KING: I guess when you look at any work in a museum over the centuries, it’s all based on the problematizing relationship to the current social morays and perspectives of the time.
KOSUTH: I did a big show at the Louvre, and the director said, “I’m getting inundated with requests to make your show permanent.” And they did. But the other curators, specialists in all the various nooks and crannies of art history, hated it. They didn’t want contemporary art in the Louvre. But I kept pointing out that the Louvre is a museum of contemporary art of different times. As some wag once said, all art is contemporary when it’s made.
KING: What’s your take on public sculpture? Because it seems to me there’s an awful lot of terrible, terrible—
KOSUTH: I made a national monument in honor of [Jean-François] Champollion, who decoded the Rosetta Stone. That was in the town of Figeac, where Champollion grew up. I went there and the house of the Champollion family was there and around it were a lot of houses that were falling apart. So we razed those. I wouldn’t want to be part of tearing down old buildings, but in this case they really were falling apart. And it did work there. The piece works as a bridge connecting two parts of the town—which was a perfect metaphor for the whole thing, of the communication of the Rosetta Stone and how it really linked the modern with the ancient. I got a key to the province for it. And a postage stamp in my honor!
KING: My goodness, you’re a superhero in France.
KOSUTH: France has been very affectionate to me. I hope it keeps up.
KING: I feel like for a public sculpture, particularly here in London, you can sort of imagine the meeting that took place about it and all of the business of funding that went into it. You can imagine how it was sold to everyone and the bending of the artist’s idea that was required.

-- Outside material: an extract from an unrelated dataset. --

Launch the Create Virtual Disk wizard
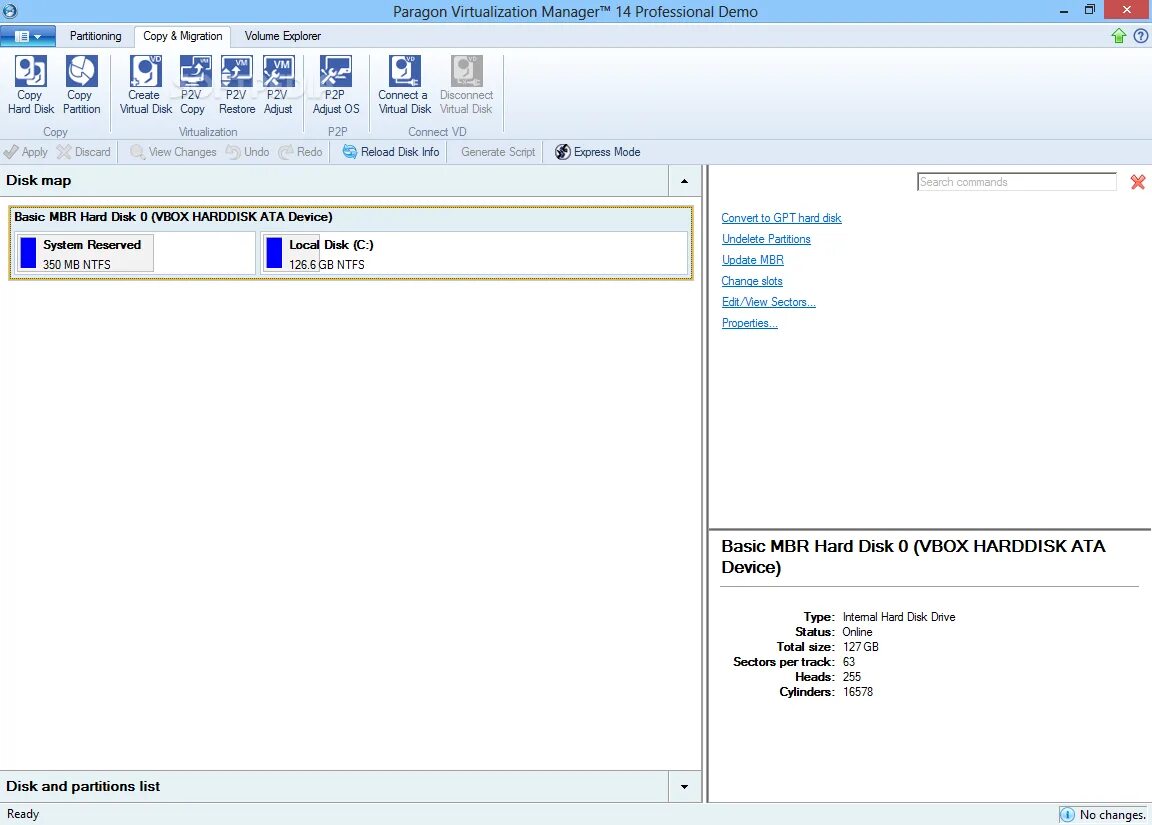 (x=145, y=84)
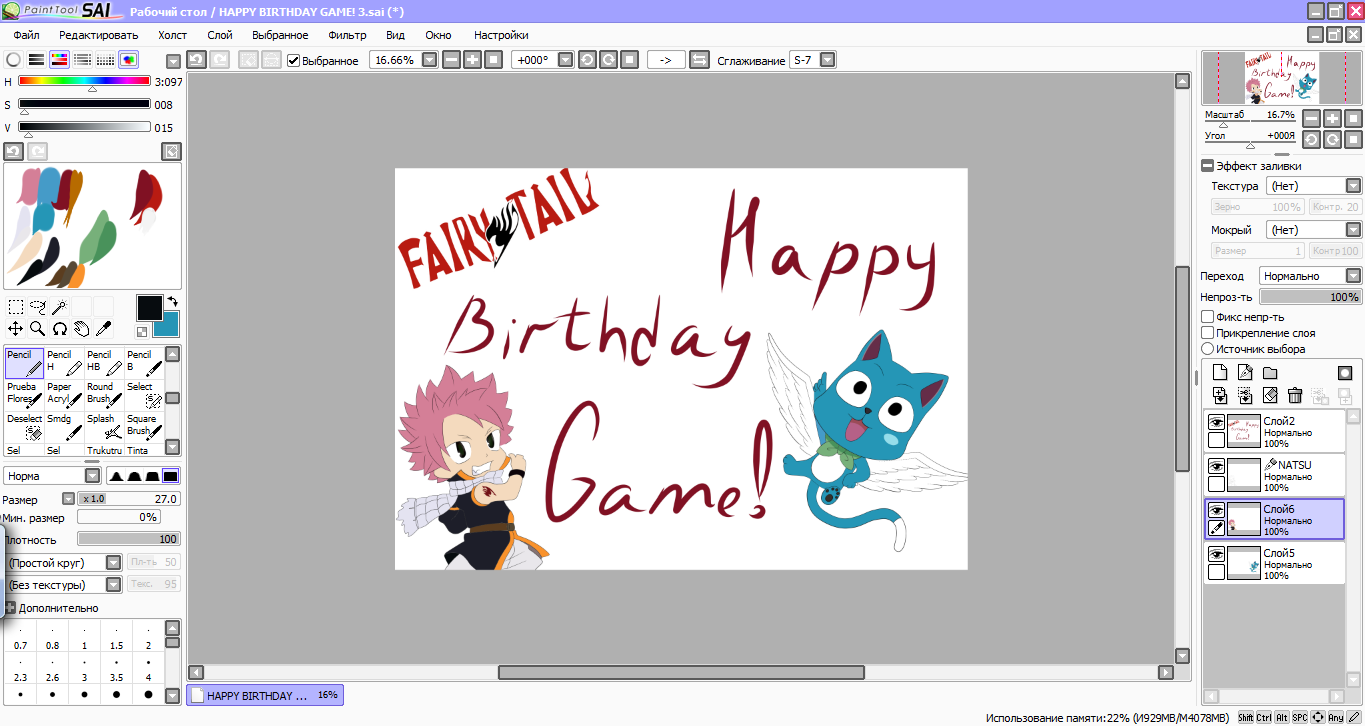Screen dimensions: 1365x726
Task: Open the Холст menu
Action: 172,35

KOSUTH: I cringe when I hear the word “sculpture.” Sculpture is just an object with Kant in it. Take out the Kant and you have an art object. So don’t call every object a sculpture in my presence.
KOSUTH: The reader should note that I’m smiling.

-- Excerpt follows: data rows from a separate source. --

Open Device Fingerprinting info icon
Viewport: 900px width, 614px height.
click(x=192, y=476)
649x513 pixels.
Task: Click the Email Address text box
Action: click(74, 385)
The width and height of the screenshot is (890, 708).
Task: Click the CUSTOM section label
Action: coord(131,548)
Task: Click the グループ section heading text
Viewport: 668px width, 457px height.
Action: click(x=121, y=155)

KING: Do you ever have moments when you just think, “Fuck it. I’m just going to draw some huge cocks on a canvas”?
KOSUTH: Maybe when I’ve had too many whiskeys and start drawing on a dinner napkin, but otherwise no.
KING: What really pisses you off? And I don’t want you to say Donald Trump.
KOSUTH: I wouldn’t give him any more ink. But let me see. Maybe it’s because I’m American that I say this, but the influence of an American kind of thinking is more prevalent than it used to be. The two most powerful groups in our society are politicians, obviously, and businessmen—and women—but mostly men. And they are totally committed to their activity of short-term goals. Politicians want to keep the power, whatever the form of political system it is. Businessmen and businesswomen want to make money at the end of the day. And these are, by nature, short-term goals. Intellectuals—artists, philosophers, novelists, the people who make culture—make the long threads in the textile of society. We give stability to society. But those other two groups are the ones who promote themselves as the responsible adults, when in fact they make horrible decisions due to their commitment to short-term goals. The environment is the perfect example of this. Very few in those groups have acknowledged what’s going on and how serious it is. That pisses me off. And it pisses me off when people think artists are wild and irresponsible because their hair is a mess. Well, their thinking isn’t. The intellectuals have to be seen as the responsible members of society who tolerate and give joy to the extremely boring activity of businesspeople and politicians. And we should be recognized for that public service.
KOSUTH: Note to the reader: He’s still smiling.